> **Source extract**:
■ ■ ■ ■ ■ ■ ■
OutHistory.org Announces LGBTQ Local Histories Contest Winners
OutHistory.org, the award-winning website on lesbian, gay, bisexual, transgender, and queer U.S. history, announced the winners of its “Since Stonewall Local Histories Contest” on Monday, June 28, exactly 41 years after the start of the rebellion that marks the beginning of the modern movement for LGBTQ rights and liberation. The contest—the first of its kind—invited people from across the country to create exhibits on OutHistory.org about the history of LGBTQ life in their village, town, city, county, or state since the Stonewall riots. The contest also offered five cash prizes, from $5,000 to $1,000, to the creators of the top five exhibits. The awards were provided by the Arcus Foundation, which funded OutHistory.org for four years.
■ ■ ■ ■ ■ ■ ■
> **What you have to do**: Repeat the contest announcement, beginning at the words "OutHistory.org Announces LGBTQ" and stopping after "for four years.", with "rebellion" changed to "uprising". Rely on the contest announcement and nothing else.

> **Given data**:
■ ■ ■ ■ ■ ■ ■
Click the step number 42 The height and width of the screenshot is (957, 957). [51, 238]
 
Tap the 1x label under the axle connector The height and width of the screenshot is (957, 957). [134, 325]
■ ■ ■ ■ ■ ■ ■
> **Result for this exercise**:
OutHistory.org Announces LGBTQ Local Histories Contest Winners
OutHistory.org, the award-winning website on lesbian, gay, bisexual, transgender, and queer U.S. history, announced the winners of its “Since Stonewall Local Histories Contest” on Monday, June 28, exactly 41 years after the start of the uprising that marks the beginning of the modern movement for LGBTQ rights and liberation. The contest—the first of its kind—invited people from across the country to create exhibits on OutHistory.org about the history of LGBTQ life in their village, town, city, county, or state since the Stonewall riots. The contest also offered five cash prizes, from $5,000 to $1,000, to the creators of the top five exhibits. The awards were provided by the Arcus Foundation, which funded OutHistory.org for four years.